- _TASK DETAILS_: Can you output as a numbered list the rows from the line containing "The width and height of the screenshot is (750, 432)." up to and including the line containing "The height and width of the screenshot is (600, 1000).", leaving out any blank lines?

________________________

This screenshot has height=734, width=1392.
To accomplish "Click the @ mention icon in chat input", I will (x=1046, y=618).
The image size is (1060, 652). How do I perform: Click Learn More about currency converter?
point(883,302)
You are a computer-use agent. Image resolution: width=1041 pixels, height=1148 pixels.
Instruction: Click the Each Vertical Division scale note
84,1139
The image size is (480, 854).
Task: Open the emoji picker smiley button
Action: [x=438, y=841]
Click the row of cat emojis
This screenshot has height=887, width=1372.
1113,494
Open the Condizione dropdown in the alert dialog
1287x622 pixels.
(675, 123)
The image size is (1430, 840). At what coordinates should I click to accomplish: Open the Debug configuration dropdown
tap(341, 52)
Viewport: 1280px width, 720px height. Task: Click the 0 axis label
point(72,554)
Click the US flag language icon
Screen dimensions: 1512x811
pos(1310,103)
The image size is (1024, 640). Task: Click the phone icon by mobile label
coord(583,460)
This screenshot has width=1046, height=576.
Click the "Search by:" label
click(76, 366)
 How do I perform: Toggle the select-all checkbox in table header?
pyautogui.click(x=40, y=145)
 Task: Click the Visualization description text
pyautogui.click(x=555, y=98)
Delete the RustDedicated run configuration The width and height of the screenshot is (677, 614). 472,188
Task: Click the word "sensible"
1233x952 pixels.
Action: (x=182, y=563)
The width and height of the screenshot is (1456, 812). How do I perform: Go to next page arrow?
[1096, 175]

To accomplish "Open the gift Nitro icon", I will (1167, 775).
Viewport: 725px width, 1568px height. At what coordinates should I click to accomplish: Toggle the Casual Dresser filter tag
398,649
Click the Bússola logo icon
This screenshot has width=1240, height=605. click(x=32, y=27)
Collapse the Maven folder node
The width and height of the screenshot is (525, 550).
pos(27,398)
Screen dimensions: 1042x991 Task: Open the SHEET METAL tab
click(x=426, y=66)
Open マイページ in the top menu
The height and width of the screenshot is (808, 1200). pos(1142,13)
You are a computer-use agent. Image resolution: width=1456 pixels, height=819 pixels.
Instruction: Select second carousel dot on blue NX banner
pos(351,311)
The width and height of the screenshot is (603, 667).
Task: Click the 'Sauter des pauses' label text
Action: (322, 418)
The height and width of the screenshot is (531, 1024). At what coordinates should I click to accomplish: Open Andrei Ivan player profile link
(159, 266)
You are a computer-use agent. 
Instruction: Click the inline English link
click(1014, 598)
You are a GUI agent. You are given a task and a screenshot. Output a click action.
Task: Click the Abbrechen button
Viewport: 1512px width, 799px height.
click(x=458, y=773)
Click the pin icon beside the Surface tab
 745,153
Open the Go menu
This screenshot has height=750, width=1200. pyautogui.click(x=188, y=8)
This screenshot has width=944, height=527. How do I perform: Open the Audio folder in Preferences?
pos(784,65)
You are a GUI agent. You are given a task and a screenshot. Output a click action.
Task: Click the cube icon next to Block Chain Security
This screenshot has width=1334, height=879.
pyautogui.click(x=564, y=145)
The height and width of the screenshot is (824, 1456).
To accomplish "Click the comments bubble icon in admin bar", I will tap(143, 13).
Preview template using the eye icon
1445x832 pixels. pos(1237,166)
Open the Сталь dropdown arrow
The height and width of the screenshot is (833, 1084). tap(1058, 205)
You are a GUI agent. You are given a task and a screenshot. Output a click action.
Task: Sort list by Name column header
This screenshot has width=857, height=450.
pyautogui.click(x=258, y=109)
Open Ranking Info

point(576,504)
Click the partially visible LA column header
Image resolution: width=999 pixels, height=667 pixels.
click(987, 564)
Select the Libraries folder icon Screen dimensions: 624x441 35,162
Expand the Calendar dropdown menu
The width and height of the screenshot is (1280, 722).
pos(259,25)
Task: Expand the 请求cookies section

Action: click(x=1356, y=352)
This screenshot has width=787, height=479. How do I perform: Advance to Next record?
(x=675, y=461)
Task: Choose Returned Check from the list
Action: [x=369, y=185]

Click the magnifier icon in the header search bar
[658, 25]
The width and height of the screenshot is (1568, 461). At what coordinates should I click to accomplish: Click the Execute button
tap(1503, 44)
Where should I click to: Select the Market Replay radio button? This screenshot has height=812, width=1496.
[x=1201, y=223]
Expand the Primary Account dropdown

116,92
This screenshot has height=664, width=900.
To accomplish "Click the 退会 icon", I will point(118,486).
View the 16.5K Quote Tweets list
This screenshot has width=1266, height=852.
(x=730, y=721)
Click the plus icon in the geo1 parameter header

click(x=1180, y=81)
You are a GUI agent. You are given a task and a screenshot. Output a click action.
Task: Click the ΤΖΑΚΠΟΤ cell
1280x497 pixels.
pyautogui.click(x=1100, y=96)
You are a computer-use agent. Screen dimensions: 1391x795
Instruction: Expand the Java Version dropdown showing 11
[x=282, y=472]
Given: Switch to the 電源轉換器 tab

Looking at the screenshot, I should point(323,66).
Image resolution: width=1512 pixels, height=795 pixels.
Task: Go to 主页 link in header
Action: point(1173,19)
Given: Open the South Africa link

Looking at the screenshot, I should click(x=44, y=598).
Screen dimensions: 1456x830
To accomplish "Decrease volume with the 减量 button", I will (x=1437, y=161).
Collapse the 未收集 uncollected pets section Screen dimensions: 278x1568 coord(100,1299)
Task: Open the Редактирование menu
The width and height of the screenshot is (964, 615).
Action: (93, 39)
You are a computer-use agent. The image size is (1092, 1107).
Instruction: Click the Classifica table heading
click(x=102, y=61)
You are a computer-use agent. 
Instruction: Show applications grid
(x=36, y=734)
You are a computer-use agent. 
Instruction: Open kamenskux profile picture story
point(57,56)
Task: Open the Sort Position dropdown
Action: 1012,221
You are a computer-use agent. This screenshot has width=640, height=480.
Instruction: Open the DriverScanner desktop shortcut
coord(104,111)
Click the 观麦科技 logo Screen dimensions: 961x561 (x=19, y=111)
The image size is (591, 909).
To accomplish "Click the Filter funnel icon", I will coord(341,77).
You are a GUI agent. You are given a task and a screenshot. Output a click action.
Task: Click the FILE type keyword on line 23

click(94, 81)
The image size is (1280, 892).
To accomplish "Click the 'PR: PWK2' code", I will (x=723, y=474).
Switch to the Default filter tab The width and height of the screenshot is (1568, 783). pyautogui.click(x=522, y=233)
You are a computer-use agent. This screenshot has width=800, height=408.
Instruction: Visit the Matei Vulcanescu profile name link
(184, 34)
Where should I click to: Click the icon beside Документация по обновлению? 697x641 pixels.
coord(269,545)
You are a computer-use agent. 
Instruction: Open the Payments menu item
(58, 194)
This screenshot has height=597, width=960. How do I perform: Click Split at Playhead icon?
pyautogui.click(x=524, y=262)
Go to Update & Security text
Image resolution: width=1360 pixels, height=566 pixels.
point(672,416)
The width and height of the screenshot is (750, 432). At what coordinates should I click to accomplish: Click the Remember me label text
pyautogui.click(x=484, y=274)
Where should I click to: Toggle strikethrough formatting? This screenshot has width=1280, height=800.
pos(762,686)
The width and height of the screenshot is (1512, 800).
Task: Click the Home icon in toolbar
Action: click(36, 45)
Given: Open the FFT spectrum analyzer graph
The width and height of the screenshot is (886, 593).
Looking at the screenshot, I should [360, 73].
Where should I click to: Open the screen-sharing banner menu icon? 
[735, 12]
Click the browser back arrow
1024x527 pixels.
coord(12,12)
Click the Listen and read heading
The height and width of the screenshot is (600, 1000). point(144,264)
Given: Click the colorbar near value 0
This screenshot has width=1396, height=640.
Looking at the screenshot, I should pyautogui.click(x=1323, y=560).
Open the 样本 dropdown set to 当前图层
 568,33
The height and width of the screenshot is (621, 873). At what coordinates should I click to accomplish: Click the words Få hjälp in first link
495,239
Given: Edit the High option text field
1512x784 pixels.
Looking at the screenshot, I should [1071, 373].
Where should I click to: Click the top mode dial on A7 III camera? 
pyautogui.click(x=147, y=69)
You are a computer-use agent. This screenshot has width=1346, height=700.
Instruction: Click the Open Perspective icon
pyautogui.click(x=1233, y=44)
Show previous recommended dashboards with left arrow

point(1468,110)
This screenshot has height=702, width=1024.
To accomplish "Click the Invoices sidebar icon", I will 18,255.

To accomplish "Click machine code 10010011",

________________________

- _REPLY_:
1. The width and height of the screenshot is (750, 432). At what coordinates should I click to accomplish: Click the Remember me label text
2. pyautogui.click(x=484, y=274)
3. Where should I click to: Toggle strikethrough formatting? This screenshot has width=1280, height=800.
4. pos(762,686)
5. The width and height of the screenshot is (1512, 800).
6. Task: Click the Home icon in toolbar
7. Action: click(36, 45)
8. Given: Open the FFT spectrum analyzer graph
9. The width and height of the screenshot is (886, 593).
10. Looking at the screenshot, I should [360, 73].
11. Where should I click to: Open the screen-sharing banner menu icon? 
12. [735, 12]
13. Click the browser back arrow
14. 1024x527 pixels.
15. coord(12,12)
16. Click the Listen and read heading
17. The height and width of the screenshot is (600, 1000). point(144,264)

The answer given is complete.